# Personalized HO Buildings for My Layout



## Wyatt2104 (Dec 28, 2009)

I've just downloaded some hand made HO Buildings from My Past, when I get around to building the Layout.
I'm still a newbie here, and looking for Tips.
I've added the Pics to My Album.
Hope this works?
Thanks


----------



## T-Man (May 16, 2008)

The buildings are very well done. They can set the style for the layout. I am more interested in how buildings work with the layout than actually looking real. I like the individual taste when applied. It can even be a hotglued engine shed.
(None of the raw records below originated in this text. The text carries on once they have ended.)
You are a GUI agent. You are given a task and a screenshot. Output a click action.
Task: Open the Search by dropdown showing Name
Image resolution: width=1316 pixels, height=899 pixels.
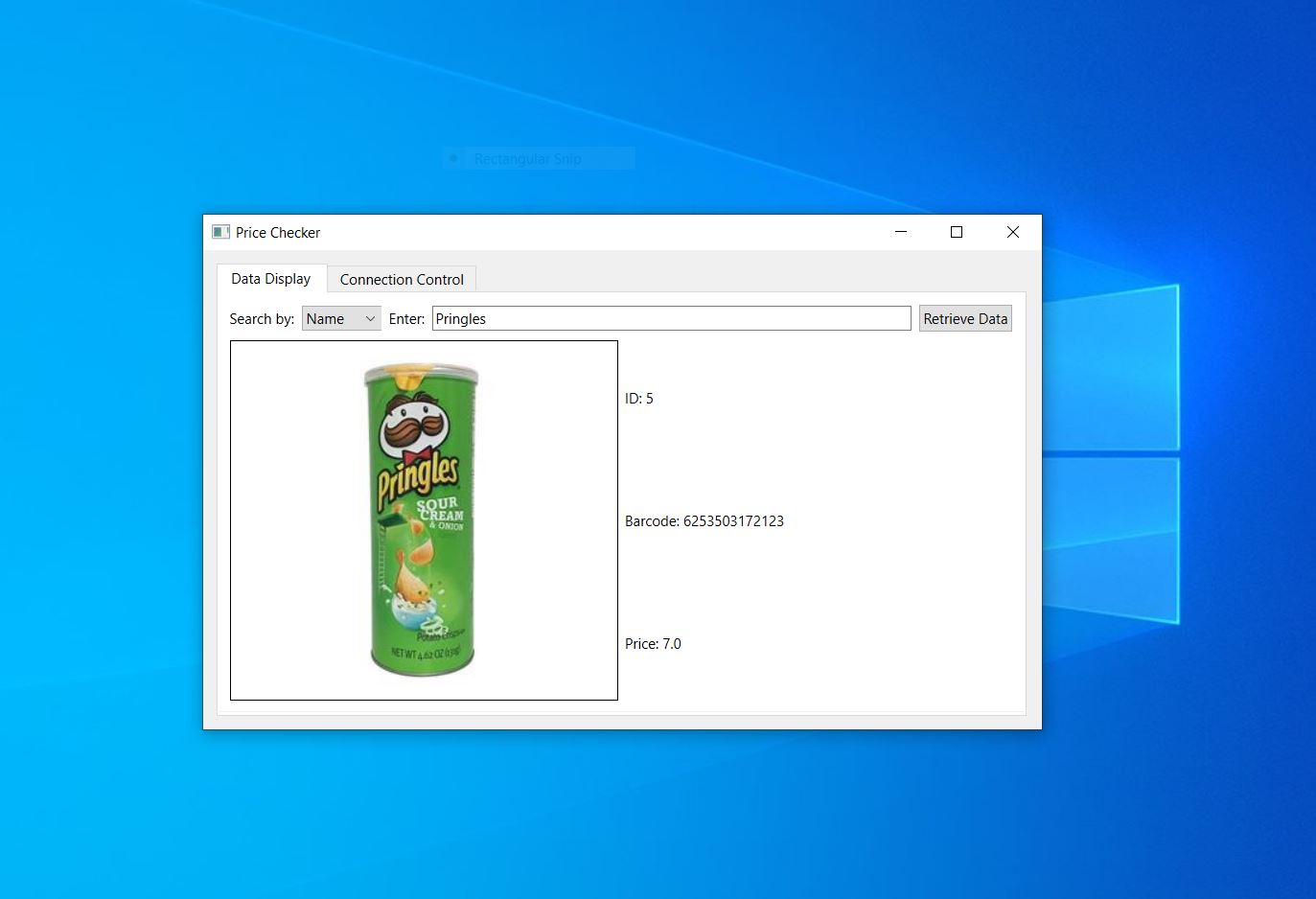click(x=339, y=318)
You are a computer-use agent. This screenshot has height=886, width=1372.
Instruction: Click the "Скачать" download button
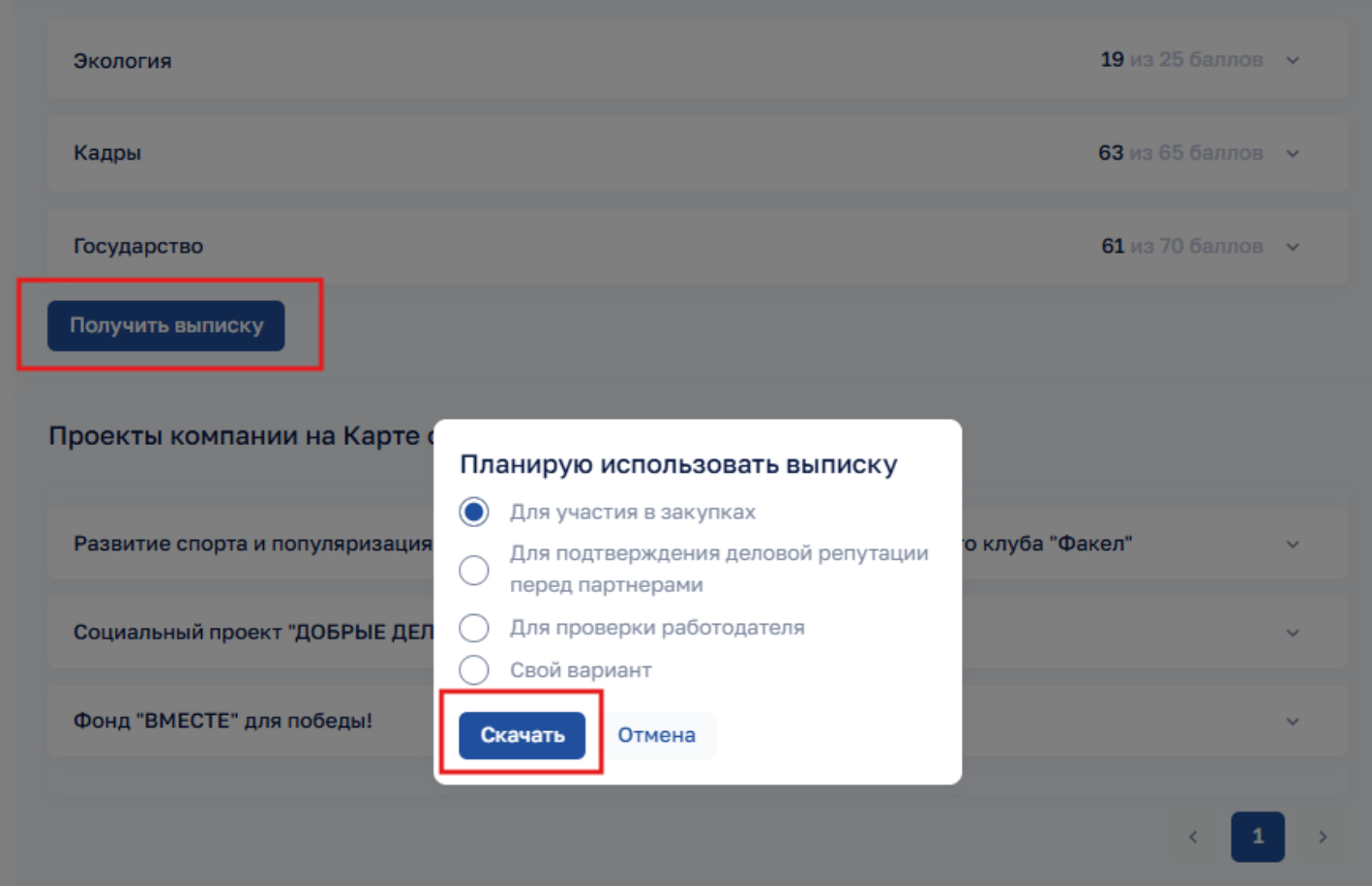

Unfortunately model train magazines don't agree.


----------



## Komodo (Jun 28, 2010)

Pretty good for hand made. If you made the alamo more spaced out, you could run a train in between the wall and building thing


----------



## shaygetz (Sep 23, 2007)

Love it...great stuff. Like T-man said, I enjoy the look of an individual modeler's perspective rather than scale fidelity---that Alamo is sweet.:thumbsup::thumbsup:


----------



## ho/ttothemoss (Aug 19, 2010)

good job nice pic's too


----------



## tjcruiser (Jan 10, 2010)

That Alamo model is beautiful!


----------



## CircusFreakGritz (Oct 27, 2010)

Wyatt2104 said:


> I've just downloaded some hand made HO Buildings from My Past, when I get around to building the Layout.
> I'm still a newbie here, and looking for Tips.
> I've added the Pics to My Album.
> Hope this works?
> Thanks


Nice stuff, but what is the significance of the name "Wellesley"? Are you referring to the town in Massachusetts, or the college?


----------



## Wyatt2104 (Dec 28, 2009)

*Wellesley*

The significance is that was the address of my childhood home.
and the Model is of the Home I grew up in.


----------



## Smokestack Lightning (Oct 31, 2010)

You can't go wrong with an old west theme:thumbsup:


----------



## Wyatt2104 (Dec 28, 2009)

*Old West Theme*

Sort of fits my choice for the Handle I've taken
My Last name is Earp


----------



## Big Ed (Jun 16, 2009)

Wyatt2104 said:


> Sort of fits my choice for the Handle I've taken
> My Last name is Earp


Nice buildings Mr Earp.:thumbsup:

Now show us the pre war stuff.


----------



## MattyVoodoo (Oct 26, 2010)

Great job! Nice handmade buildings!


----------